▶ [PAGE]
_ _ _ _
Because I've never seen the game physically and because the remote play assistant app replaces the need for some components, it's hard to gauge what exactly, is what?
It's hard to talk about the quality of these physical components though as I've never see them other than briefly over video chat.
But I can talk about the apps.
It's clear that the game's developers have put a lot of thought and effort into insuring the quality of the game app. It's very slick with professional voice acting and production qualities, scripting and dialogue is very well written and often witty. There were frequent chuckles at gags that hit the mark more often than not.
I'm not sure what to think though, like many people; the idea of a game needing an app to play sits uncomfortably with me. We all know the question, what happens to the game a few years down the line, how long will the developer support the app?
However, I doubt this game would even exist in this form without the app. The game seems to have hundreds of differing encounters that can contextually change according to the story mission being played. It would require a fairly elaborate book to manage all of this physically, slowing the game down and no doubt adding to the cost.
The remote helper does it's job well enough to facilitate remote play and is easy to use, apart from the occasional need to refresh the browser and put everything back in sync, it works perfectly well.
_ _ _ _
▶ [TASK REQUIREMENTS]
1/ In the game review, list what the sentence beginning "It's very slick" praises about the game app.
2/ Answer these questions from the game review:
(a) How has the reviewer seen the physical components?
(b) What would be needed to manage the game's encounters physically?
(c) What does the remote helper occasionally require?
The rows after this review are separate material.
_ _ _ _
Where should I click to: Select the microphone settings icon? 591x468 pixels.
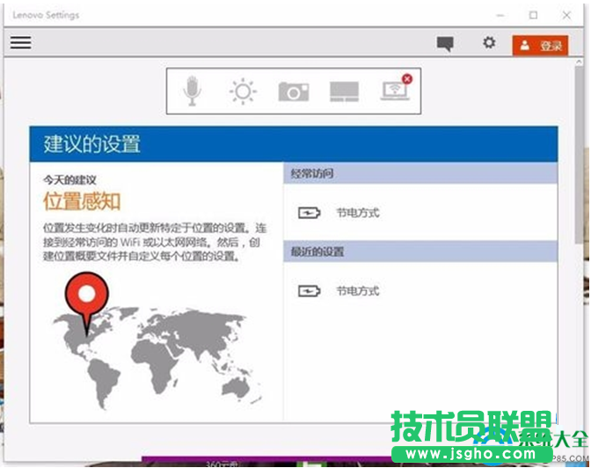tap(193, 91)
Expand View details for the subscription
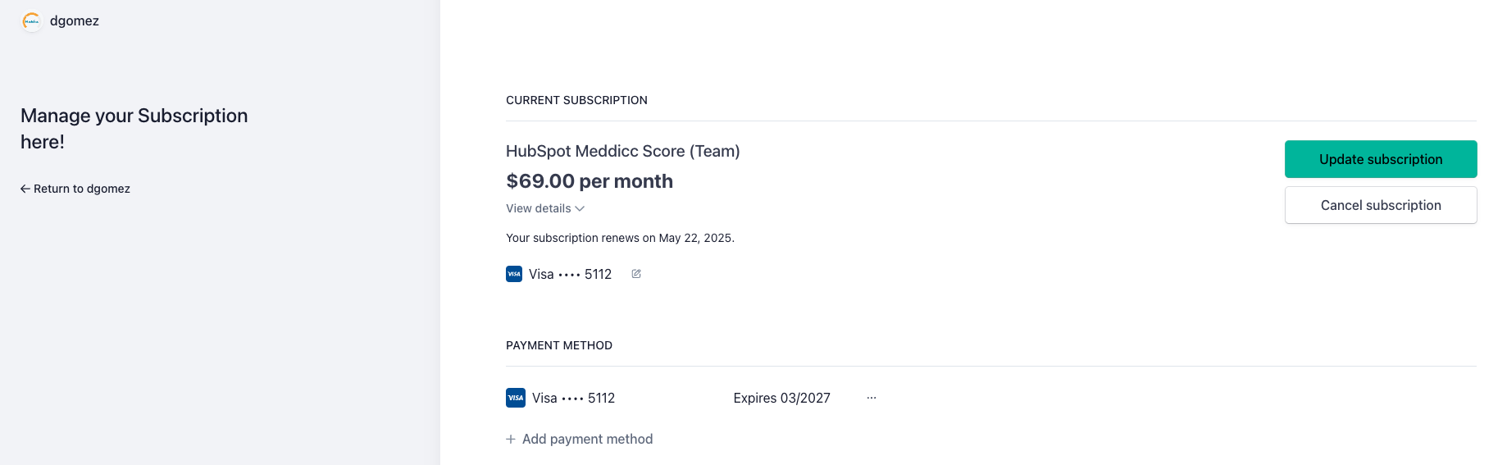Viewport: 1507px width, 465px height. click(539, 208)
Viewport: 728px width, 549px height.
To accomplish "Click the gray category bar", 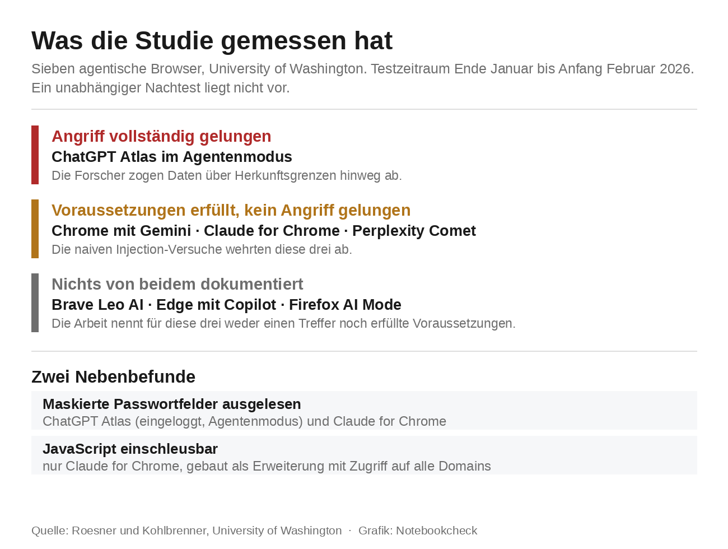I will [35, 303].
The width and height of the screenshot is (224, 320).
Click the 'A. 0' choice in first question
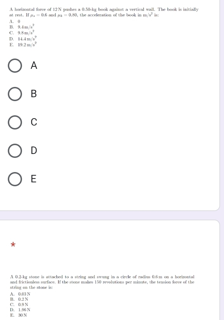tap(15, 21)
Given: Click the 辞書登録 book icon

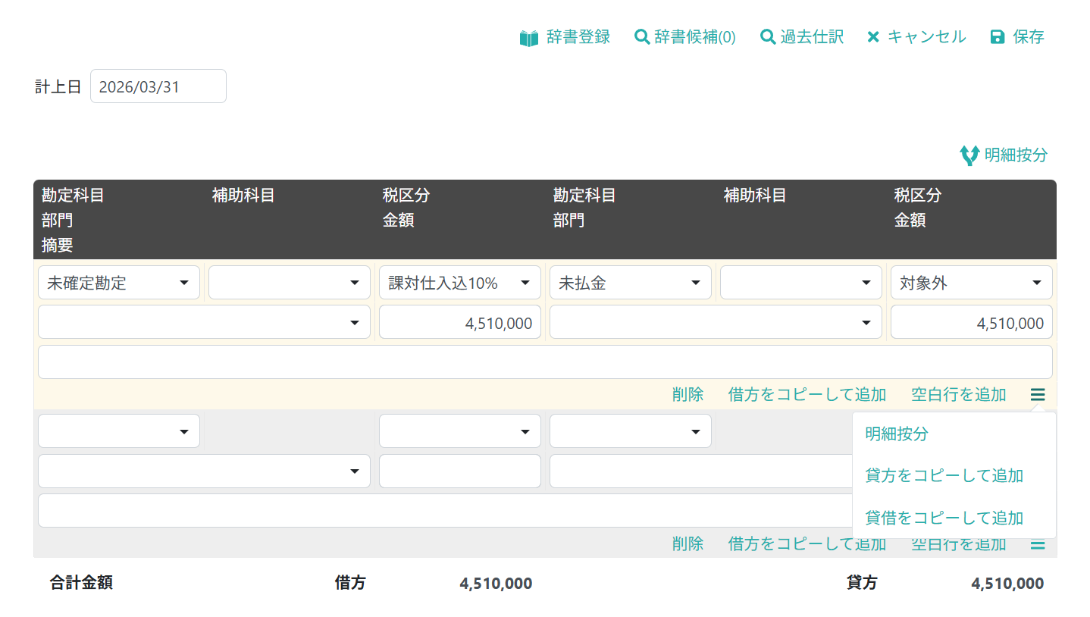Looking at the screenshot, I should [528, 37].
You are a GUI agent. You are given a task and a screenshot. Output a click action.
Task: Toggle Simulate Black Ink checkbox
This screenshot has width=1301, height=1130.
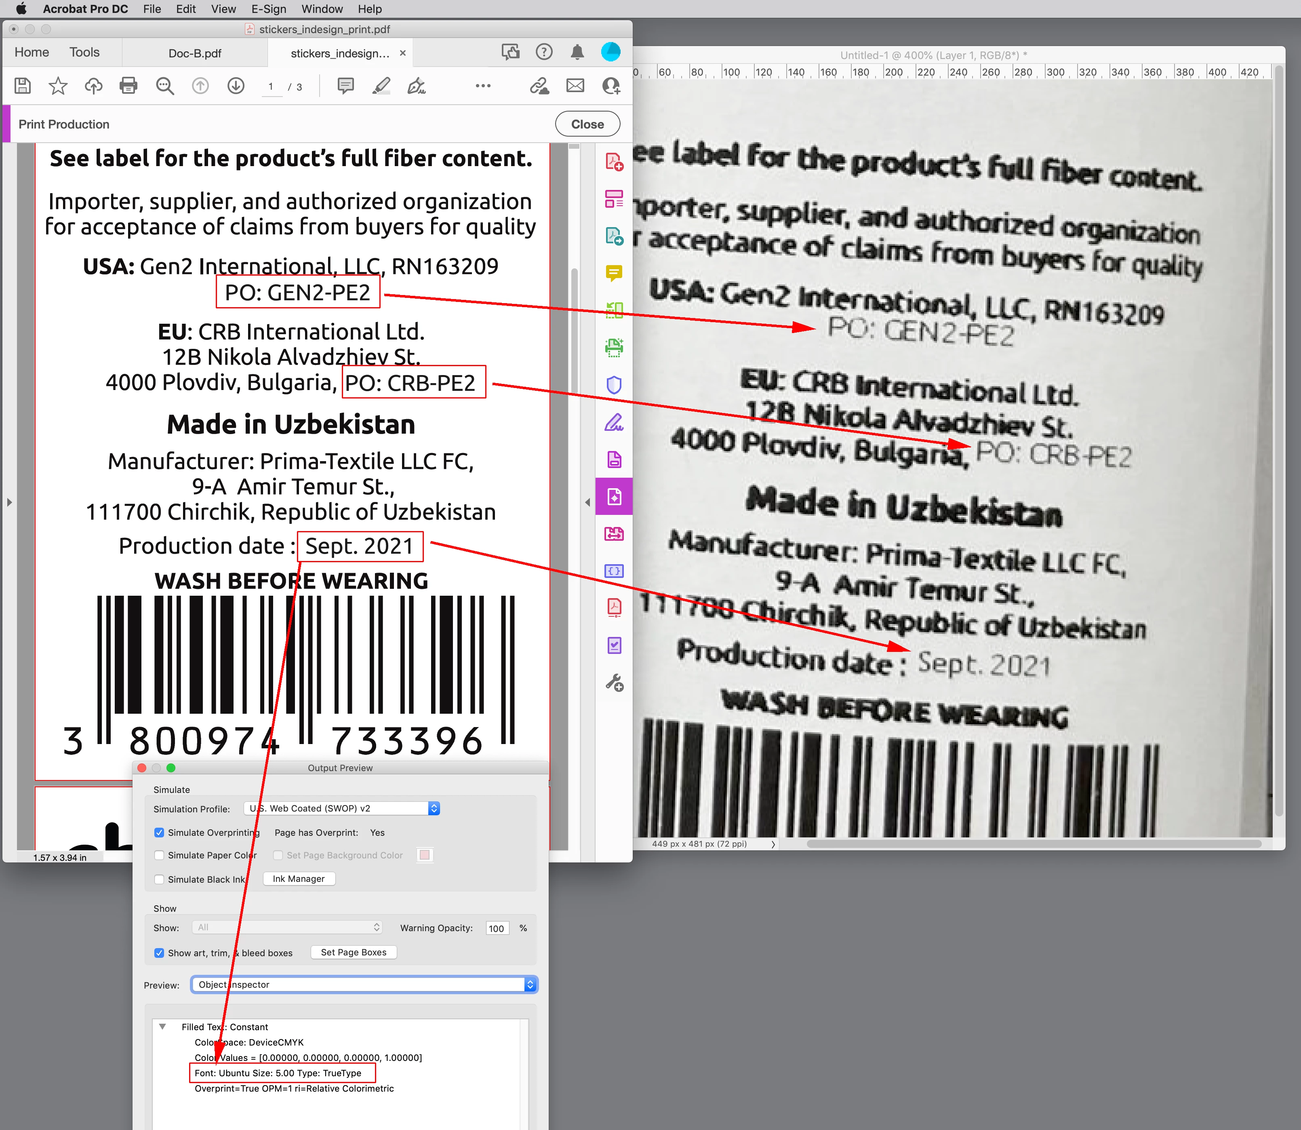pyautogui.click(x=159, y=879)
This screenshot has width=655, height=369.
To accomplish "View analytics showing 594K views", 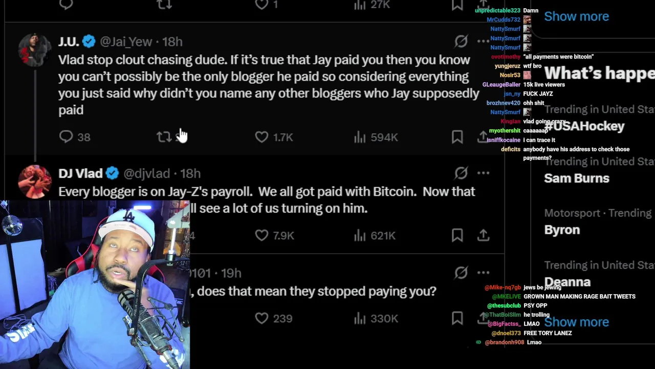I will [x=376, y=137].
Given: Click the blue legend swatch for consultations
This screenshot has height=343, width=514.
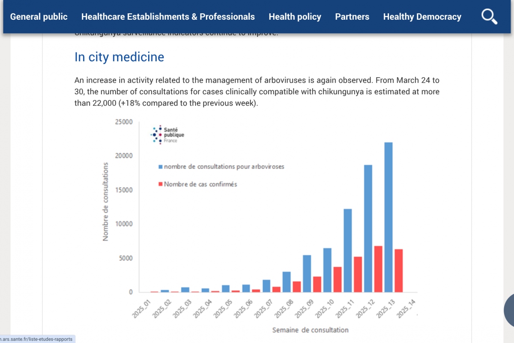Looking at the screenshot, I should coord(160,166).
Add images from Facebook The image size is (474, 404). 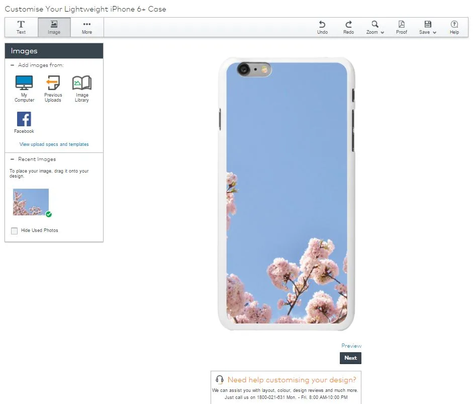[24, 122]
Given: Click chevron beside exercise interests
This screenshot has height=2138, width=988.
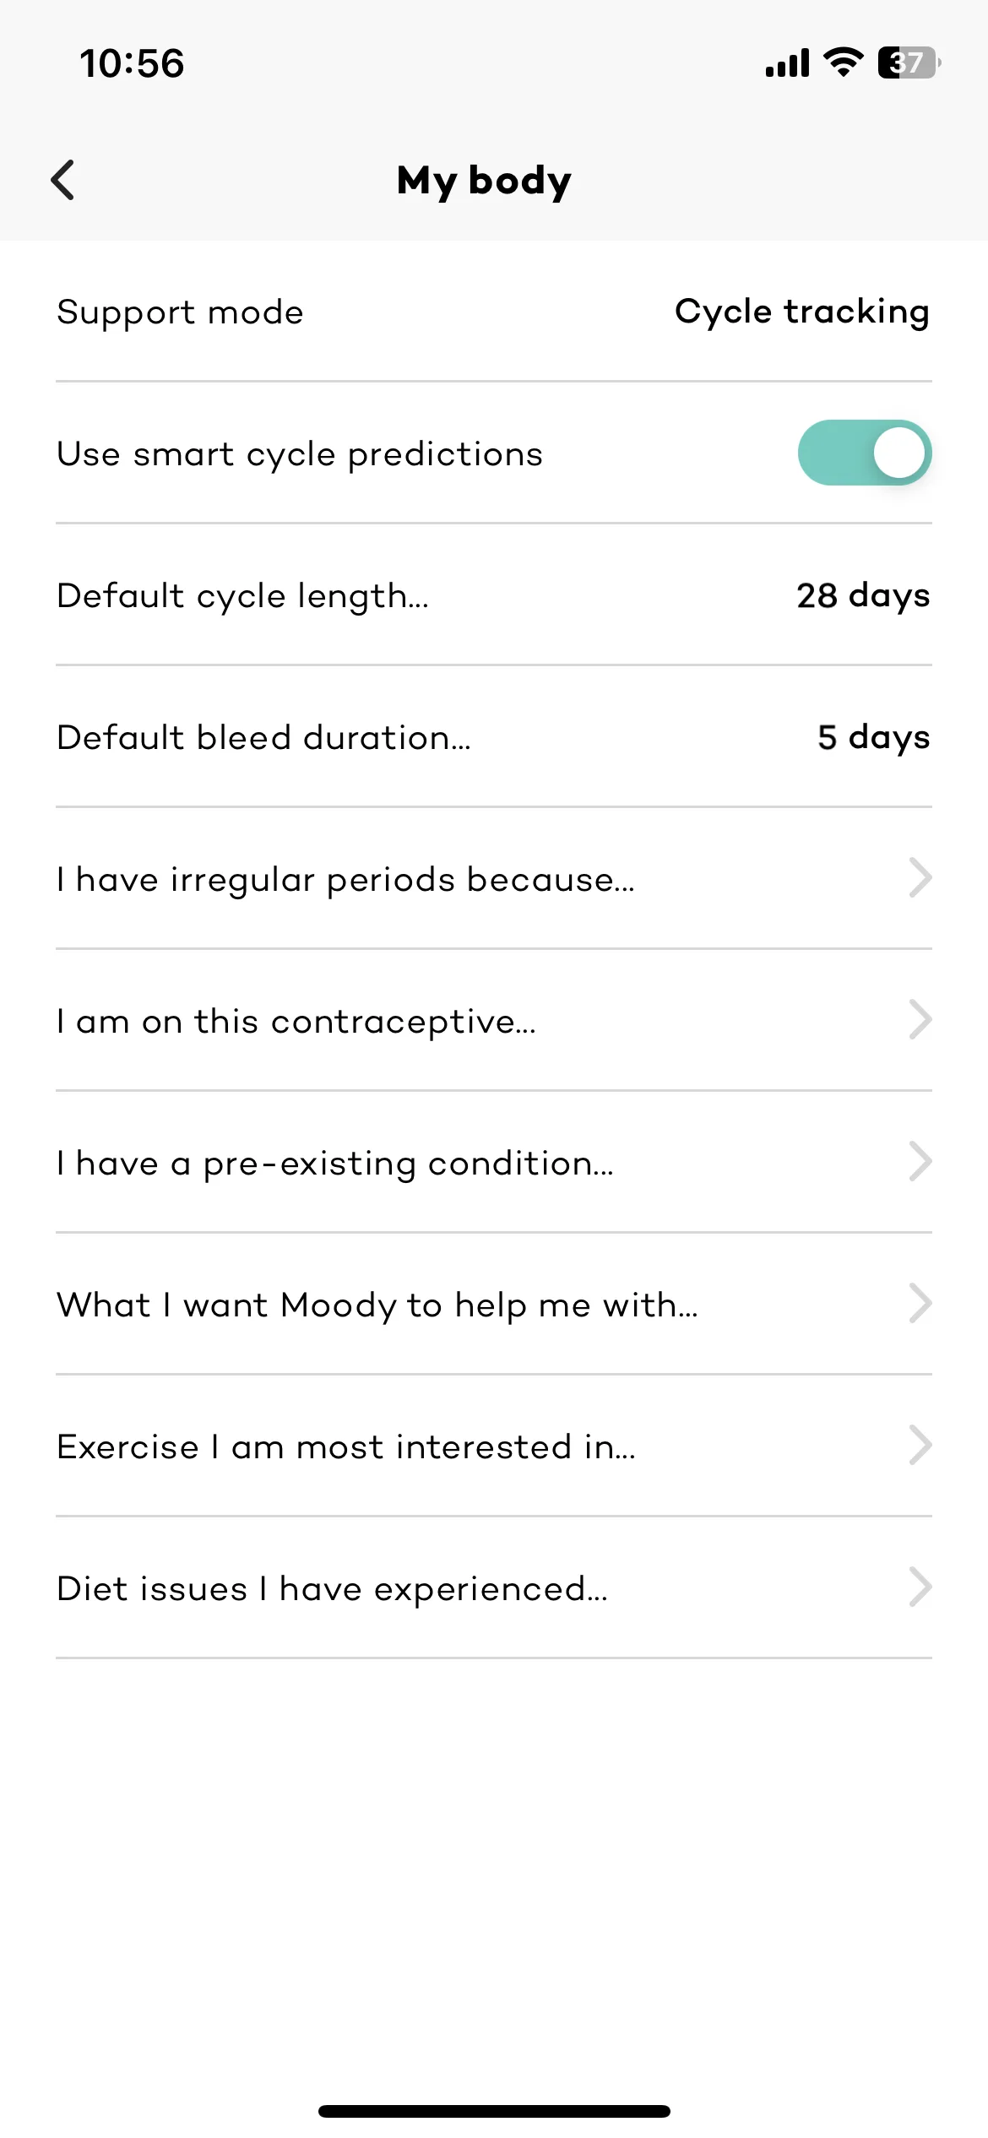Looking at the screenshot, I should pyautogui.click(x=920, y=1446).
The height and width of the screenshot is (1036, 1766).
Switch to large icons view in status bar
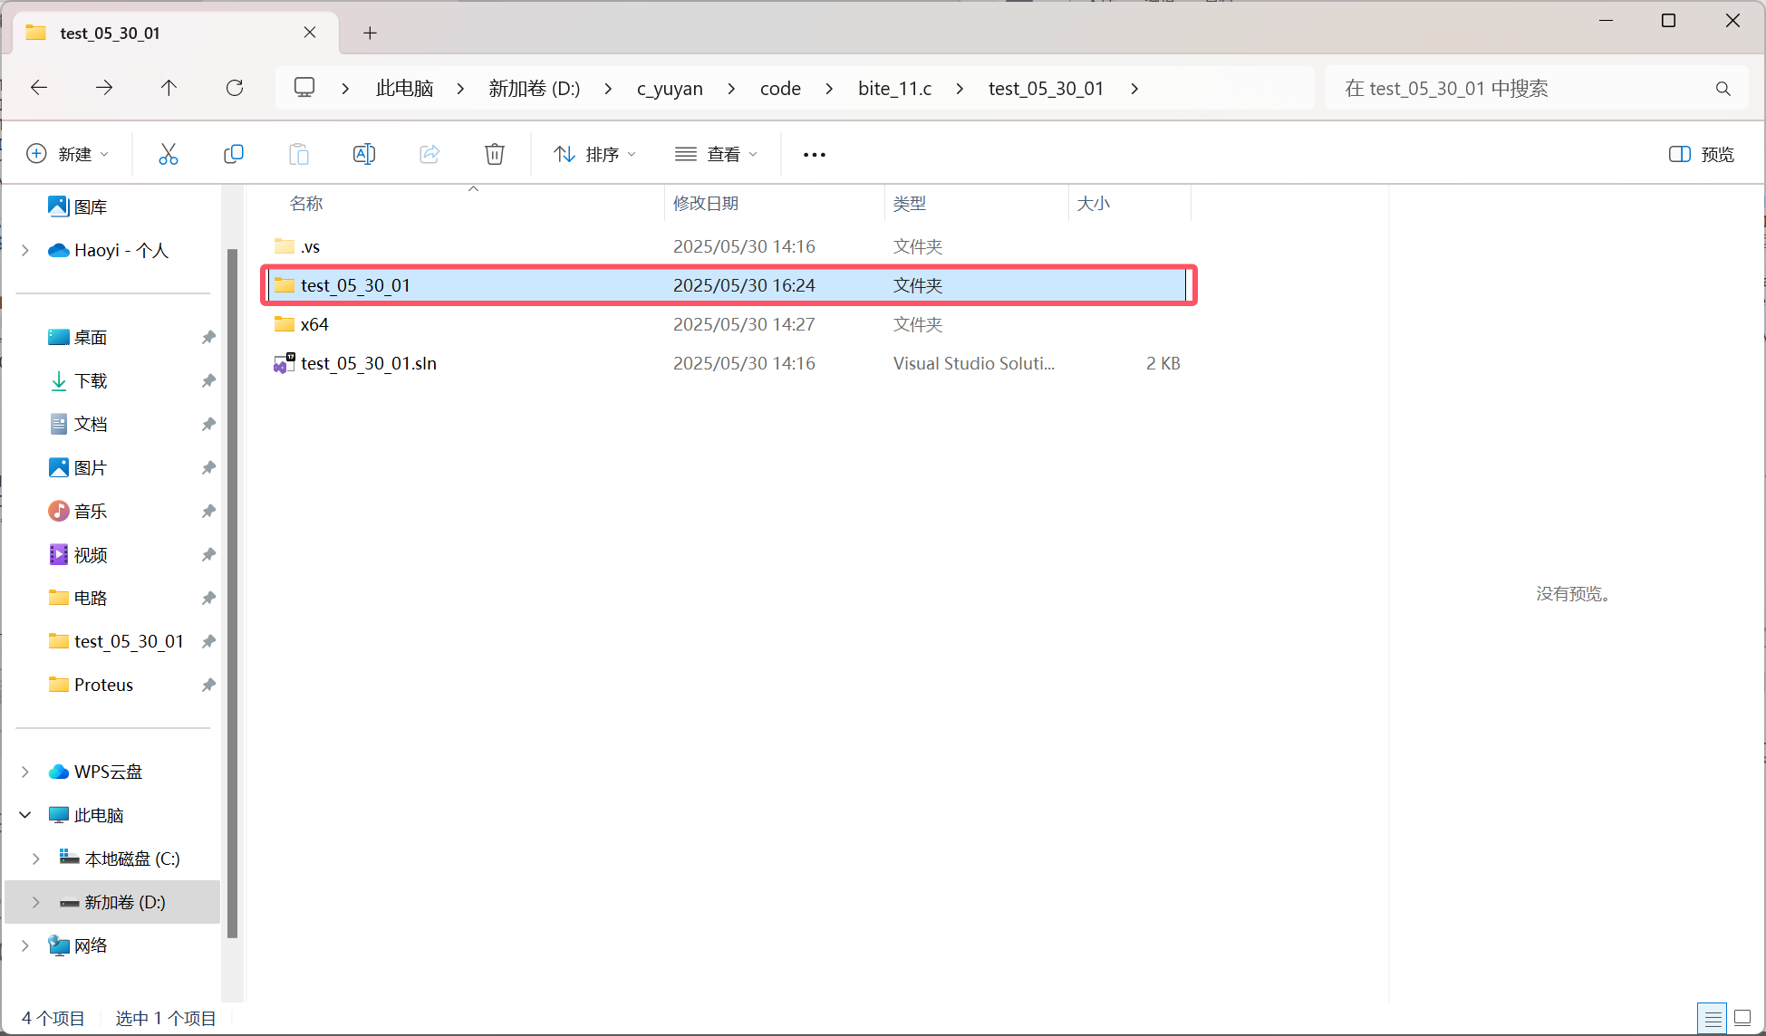pos(1742,1018)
_ _ _ _
▶ [RESPONSES PER TASK]
1/
- It is very slick.
- Professional voice acting
- Professional production qualities
- Scripting and dialogue that are very well written and often witty

2/
(a) Only briefly, over video chat.
(b) A fairly elaborate book.
(c) A browser refresh to put everything back in sync.